梼原川は、四万十川と同じく穿入蛇行を繰り返すが、四万十川に比べて川幅が非常に狭く、流れも急で、周囲の大半が山間地であるため、まとまった耕地が少なく、急峻な山地を切り開いた棚田や段々畑で耕作するとともに林業に生業を求めてきた地域である。梼原川流域の林業活動は田野々以奥で明治期から昭和期にかけて活発に行われたが、明治17年四国には営林局の前身である愛媛・高知の大林区署の田野々派出所が新設され、北幡地方における近代林業の最初の拠点となった。それは幡多地方にあってこの大正奥四万十区域に最も国有林が集中していたことに加え、四万十川と梼原川が合流する地形であったため下田港への伐木の水運による大量搬出に適していたことによるものである。

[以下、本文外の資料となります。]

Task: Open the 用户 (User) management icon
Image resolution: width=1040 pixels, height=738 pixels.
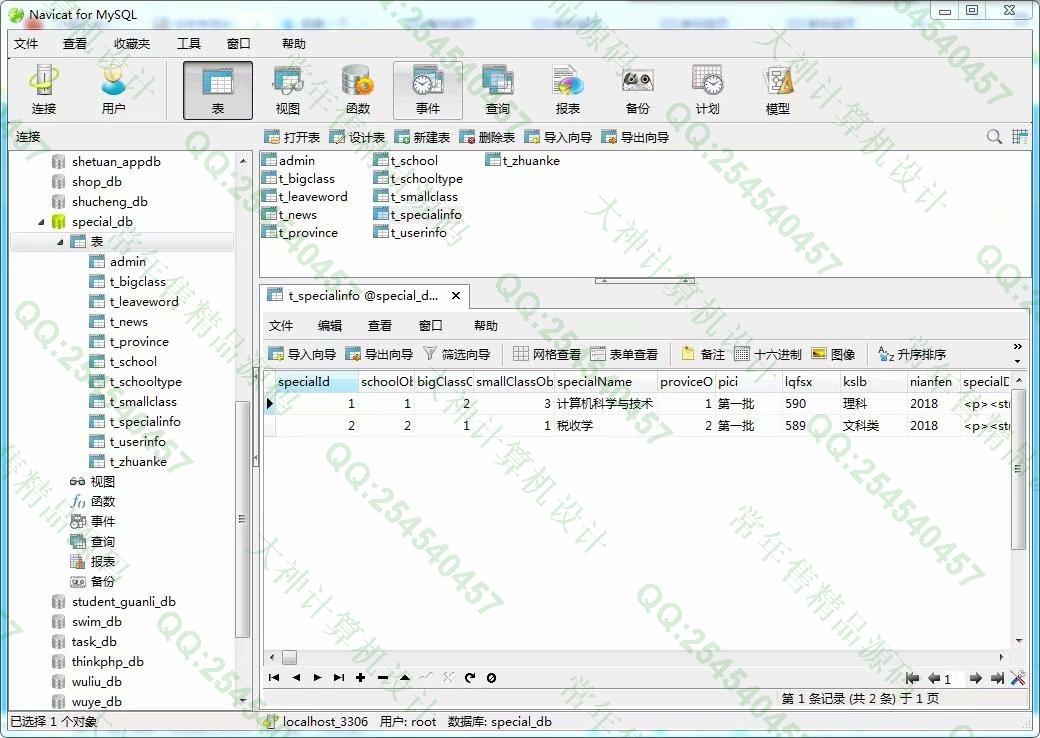Action: coord(114,90)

こうして発展した地区のひとつに大正中津川地区がある。江戸時代には、土佐第一の産物は木材で、四万十町奥地の山林の大部分を藩の御留山としたが、大正中津川地区の住民も管理・伐採・搬出という重要な役割を担っていた。また、耕地の少ない山村地域では、林産物生産が生活を支える重要な生活基盤であったが、藩有林として厳重な管理下にあった山林資源を自由に利用することはできず、寛文4年に布告された「山林諸木竝竹定」をはじめとする規制によって私有林の伐採や焼畑等も制限された。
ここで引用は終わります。